Slowly, the elder raised his hands above his head, brought the forefinger of each hand together into a point. He spoke to his hands.

“My mother told me before the darkness came that we should return to the old ways to survive this tribulation. The old ways would provide for us and see us through to a new day. So, we will do as my mother said. We will begin right away.

“The first thing we will do is harvest hundreds of narrow poles from the forest and bring them here. We will lash them together to make travois, many of them, in the shape of my hands above my head. The travois we will pull ourselves. There are no dogs or horses to pull them. We will pull travois and carry with us what few supplies we can, and we will walk one whole day onto the mountain to the herd. When we are among them, we will take the weak, the sick and the dying and end their lives so that we may live. We will say prayers so their souls may be liberated. Then we will prepare the bodies, lash them to the travois and move on to Canada where they say the ash is not so bad.

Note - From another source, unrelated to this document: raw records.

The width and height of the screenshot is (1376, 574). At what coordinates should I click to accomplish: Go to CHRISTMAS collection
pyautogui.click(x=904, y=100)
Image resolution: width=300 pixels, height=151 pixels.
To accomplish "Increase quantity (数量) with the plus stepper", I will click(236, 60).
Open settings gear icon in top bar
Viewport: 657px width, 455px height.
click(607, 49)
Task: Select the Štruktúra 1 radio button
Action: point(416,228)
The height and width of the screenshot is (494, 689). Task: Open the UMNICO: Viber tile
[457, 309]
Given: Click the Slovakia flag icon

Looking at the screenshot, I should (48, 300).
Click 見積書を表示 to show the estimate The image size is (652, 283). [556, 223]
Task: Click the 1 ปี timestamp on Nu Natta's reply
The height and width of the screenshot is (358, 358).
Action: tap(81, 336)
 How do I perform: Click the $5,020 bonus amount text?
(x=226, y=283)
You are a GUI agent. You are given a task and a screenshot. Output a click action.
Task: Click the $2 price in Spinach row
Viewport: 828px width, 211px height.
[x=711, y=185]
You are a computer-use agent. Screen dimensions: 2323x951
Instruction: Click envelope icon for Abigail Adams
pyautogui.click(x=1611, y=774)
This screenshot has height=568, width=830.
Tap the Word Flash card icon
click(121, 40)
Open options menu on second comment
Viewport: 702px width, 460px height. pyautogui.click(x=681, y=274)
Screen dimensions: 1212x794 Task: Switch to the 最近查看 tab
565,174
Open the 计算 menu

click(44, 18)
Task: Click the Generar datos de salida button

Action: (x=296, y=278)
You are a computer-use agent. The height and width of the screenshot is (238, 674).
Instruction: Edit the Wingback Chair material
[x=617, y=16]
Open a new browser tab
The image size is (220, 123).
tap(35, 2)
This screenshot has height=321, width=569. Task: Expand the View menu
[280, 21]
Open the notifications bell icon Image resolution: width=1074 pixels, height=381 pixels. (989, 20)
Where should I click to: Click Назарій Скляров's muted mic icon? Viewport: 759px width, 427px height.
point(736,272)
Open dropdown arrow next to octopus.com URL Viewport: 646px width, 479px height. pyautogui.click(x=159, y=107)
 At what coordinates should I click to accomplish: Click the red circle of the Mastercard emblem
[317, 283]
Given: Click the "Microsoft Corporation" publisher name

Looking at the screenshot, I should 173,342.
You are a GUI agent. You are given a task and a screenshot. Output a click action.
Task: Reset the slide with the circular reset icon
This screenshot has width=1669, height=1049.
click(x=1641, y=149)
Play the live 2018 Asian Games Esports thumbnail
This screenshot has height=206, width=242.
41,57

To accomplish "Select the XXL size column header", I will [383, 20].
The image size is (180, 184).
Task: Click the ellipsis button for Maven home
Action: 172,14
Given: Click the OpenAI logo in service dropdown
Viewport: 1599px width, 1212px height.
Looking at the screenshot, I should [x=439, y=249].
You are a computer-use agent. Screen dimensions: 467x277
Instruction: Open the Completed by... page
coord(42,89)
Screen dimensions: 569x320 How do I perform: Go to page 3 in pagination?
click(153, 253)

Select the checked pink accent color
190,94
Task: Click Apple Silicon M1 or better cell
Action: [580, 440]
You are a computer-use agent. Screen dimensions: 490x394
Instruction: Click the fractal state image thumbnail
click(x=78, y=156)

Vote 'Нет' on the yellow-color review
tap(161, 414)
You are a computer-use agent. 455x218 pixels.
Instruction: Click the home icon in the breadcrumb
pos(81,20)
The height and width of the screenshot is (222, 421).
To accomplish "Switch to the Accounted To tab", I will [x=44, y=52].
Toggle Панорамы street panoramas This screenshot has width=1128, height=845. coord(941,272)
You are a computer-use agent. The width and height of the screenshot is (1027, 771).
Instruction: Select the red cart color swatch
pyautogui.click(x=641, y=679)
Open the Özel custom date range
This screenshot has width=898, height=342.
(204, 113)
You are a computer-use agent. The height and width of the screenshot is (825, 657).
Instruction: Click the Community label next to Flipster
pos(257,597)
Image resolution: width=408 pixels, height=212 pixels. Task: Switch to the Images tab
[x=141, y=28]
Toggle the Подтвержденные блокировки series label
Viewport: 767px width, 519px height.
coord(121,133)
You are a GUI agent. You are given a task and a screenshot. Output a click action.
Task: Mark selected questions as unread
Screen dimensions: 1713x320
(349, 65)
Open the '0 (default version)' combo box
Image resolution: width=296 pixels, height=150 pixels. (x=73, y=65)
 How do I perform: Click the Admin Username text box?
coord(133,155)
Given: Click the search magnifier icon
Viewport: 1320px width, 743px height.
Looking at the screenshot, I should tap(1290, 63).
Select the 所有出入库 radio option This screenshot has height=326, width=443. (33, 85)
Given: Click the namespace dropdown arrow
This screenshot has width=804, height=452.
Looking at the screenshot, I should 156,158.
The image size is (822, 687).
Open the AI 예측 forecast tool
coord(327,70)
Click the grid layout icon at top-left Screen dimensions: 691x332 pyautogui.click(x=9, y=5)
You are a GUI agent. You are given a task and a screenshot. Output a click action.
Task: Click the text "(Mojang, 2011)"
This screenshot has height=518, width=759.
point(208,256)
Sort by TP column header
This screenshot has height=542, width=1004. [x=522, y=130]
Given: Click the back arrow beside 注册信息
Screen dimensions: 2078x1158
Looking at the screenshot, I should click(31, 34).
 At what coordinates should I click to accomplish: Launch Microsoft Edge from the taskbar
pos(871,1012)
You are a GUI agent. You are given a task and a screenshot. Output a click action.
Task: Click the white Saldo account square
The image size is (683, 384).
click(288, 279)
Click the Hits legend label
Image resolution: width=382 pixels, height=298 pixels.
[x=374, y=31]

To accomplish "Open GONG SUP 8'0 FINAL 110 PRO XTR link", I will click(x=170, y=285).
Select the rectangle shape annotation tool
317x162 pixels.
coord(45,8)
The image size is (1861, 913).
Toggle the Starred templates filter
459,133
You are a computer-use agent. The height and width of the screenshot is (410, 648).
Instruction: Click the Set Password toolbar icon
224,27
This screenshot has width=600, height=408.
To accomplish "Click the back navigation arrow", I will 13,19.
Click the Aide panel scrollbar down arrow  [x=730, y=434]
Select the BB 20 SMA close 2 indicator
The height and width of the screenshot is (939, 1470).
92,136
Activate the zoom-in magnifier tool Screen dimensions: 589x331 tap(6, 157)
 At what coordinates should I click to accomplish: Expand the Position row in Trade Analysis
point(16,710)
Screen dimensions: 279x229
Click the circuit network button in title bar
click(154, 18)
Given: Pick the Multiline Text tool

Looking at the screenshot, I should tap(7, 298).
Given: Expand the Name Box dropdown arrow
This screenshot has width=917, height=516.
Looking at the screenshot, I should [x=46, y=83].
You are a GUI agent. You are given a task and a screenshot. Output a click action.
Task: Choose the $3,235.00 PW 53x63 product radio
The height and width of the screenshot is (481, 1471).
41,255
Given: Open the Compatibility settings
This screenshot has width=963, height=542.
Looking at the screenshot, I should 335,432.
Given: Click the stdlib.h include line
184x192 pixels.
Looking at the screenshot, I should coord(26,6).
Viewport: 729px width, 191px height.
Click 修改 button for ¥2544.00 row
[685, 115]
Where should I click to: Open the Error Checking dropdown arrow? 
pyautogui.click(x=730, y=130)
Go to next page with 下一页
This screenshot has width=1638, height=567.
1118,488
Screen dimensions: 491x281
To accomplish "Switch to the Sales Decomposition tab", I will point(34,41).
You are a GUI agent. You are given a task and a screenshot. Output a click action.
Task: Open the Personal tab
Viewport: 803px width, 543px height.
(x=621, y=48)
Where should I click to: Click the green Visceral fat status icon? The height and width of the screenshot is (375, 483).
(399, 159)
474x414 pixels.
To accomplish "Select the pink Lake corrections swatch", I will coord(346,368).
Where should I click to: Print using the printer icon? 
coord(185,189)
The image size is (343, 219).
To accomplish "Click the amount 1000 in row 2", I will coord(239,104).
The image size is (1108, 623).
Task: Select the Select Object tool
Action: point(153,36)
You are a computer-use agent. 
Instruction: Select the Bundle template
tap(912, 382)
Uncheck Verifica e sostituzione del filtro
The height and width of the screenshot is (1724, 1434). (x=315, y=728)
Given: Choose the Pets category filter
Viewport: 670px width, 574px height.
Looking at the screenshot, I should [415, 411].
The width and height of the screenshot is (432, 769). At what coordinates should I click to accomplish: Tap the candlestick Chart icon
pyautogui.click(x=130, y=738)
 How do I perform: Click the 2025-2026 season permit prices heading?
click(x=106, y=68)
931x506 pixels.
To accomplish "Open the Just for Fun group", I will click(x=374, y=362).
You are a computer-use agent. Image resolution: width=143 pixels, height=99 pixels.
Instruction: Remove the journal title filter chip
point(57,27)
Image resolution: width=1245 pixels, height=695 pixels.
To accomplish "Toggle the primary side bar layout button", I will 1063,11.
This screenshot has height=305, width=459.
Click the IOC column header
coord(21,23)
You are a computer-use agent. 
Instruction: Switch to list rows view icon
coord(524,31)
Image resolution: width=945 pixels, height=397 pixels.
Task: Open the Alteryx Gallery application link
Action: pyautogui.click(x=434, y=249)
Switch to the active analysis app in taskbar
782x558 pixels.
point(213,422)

If we do our job well, we may complete the task in two or three days. Once we have eaten and are strong again, we will be able to walk to safety.”

“I will go with you,” sang out a voice from the back of the room. The words touched off a storm of shouts and hoots, many joining in to pledge their effort and support. The calling soon coalesced into a sustained, joyful cheer. It had been a month since anyone could recall a display of happiness.

White Elk glanced about the hall. A smile etched his lips, the yellow teeth of age shining, reflecting the warm light of many candles.

Chapter Sixty-Four

Standing in knee-high rubber boots on the peeling paint of his porch and shouldering a winter coat against a hard white frost, Harland surveyed his farmland to the horizon. Rather than moist late spring air and the smell of sweet tilled soil, the environment was fragile with cold and smelled of nothing at all. The earth appeared armor-plated everywhere, as if made of battleship steel.

What planet was this? Harland did not know. The familiar world of sweet black earth was buried out of reach. In its place were the plains of the moon. Rains and melted snow had fused the gritty ash surface into a thin welded crust. It knocked the blinding dust down, at the very least, when the westerlies didn’t blow too hard.